He said: "The government used to give us £1.5m and then give us a list of things they wanted that would cost £2.5m. But that core funding allowed us to do the other things that customers wanted us to do, the obvious one for the print industry is PrintIT!"
He maintained that the popular PrintIT! initiative has enough funding in place to keep it going through 2012. "But we will be more efficient. We can concentrate on what the printers want now, rather than having to follow what the government expects us to do," he added.
"It did come as a complete shock because we are rated very highly in our regular audits and we score well in customer satisfaction. Printers seem to be happy with what we do."

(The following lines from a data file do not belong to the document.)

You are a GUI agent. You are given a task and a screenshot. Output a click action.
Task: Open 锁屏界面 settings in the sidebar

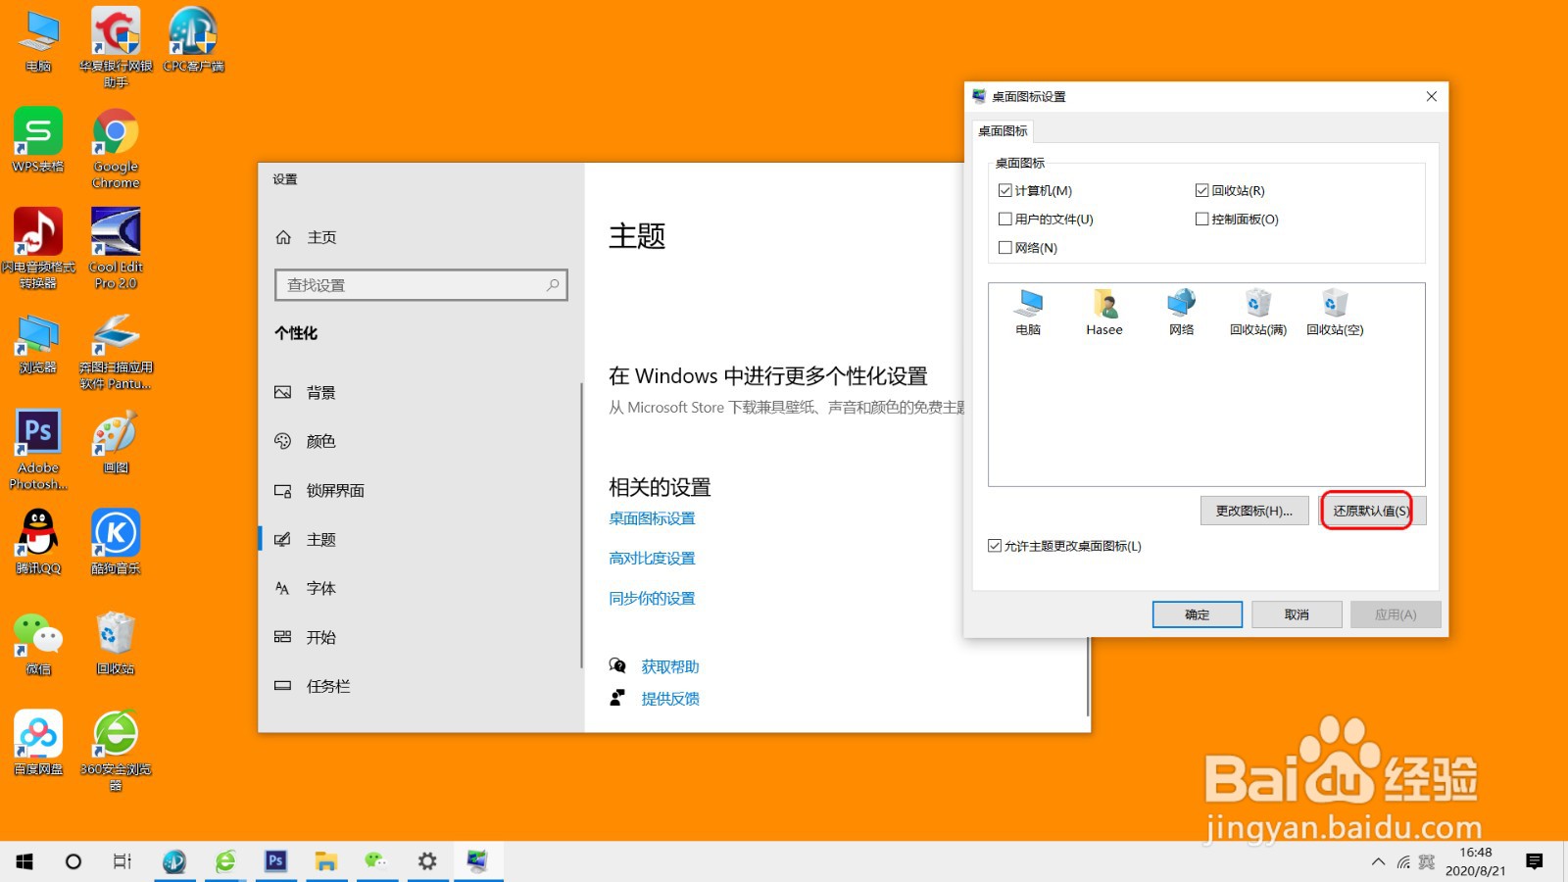(333, 490)
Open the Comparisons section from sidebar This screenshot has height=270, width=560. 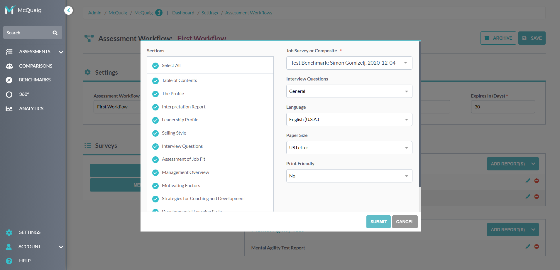click(35, 66)
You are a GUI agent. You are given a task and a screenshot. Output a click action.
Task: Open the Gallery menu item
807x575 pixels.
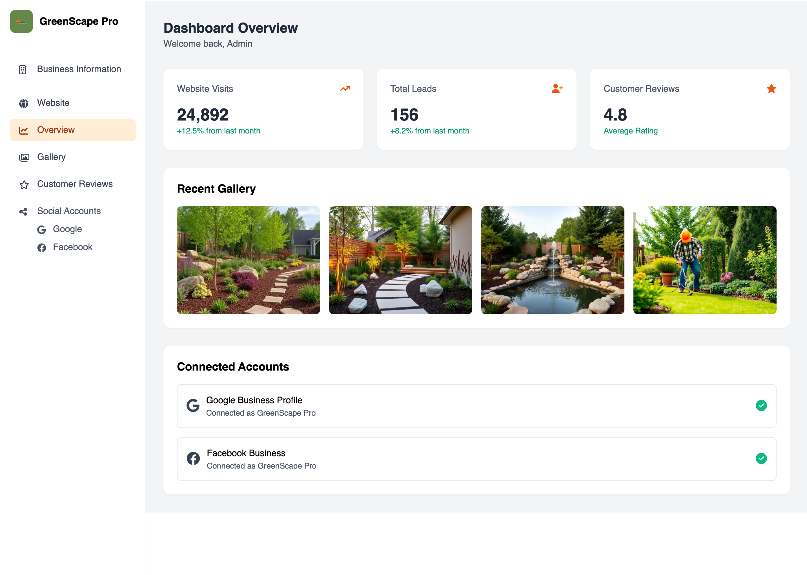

The coalition government changed the way that funding for sector skills councils (SCS) is handed out for 2012, requiring each one to bid in for funding.
Watts said that the funding drop was down to the lack of large companies in the sector.
"The most successful sectors are those that have been promised money by large businesses," he said. "Of course the print industry is one that doesn't have any of what they consider large businesses. Polestar only employs 3,000 staff, they are thinking of the likes of Rolls Royce and Tesco.
"Because of that and the nature of the print supply chain, we don't score very highly under this new way of doing things."
Watts said that the 40-staff organisation would be smaller going forward and it would know more after a board meeting in early February.
He said: "In a way it is good news. No SSC is going to get the funding they got this time around in two years time so what we wanted to do is build a business that is sustainable without government funding, that will have to happen a lot quicker now.
"We had a business plan that relied on some funding; we will have to restructure that business plan. We are financially strong, but we will have to decide what is important going forward."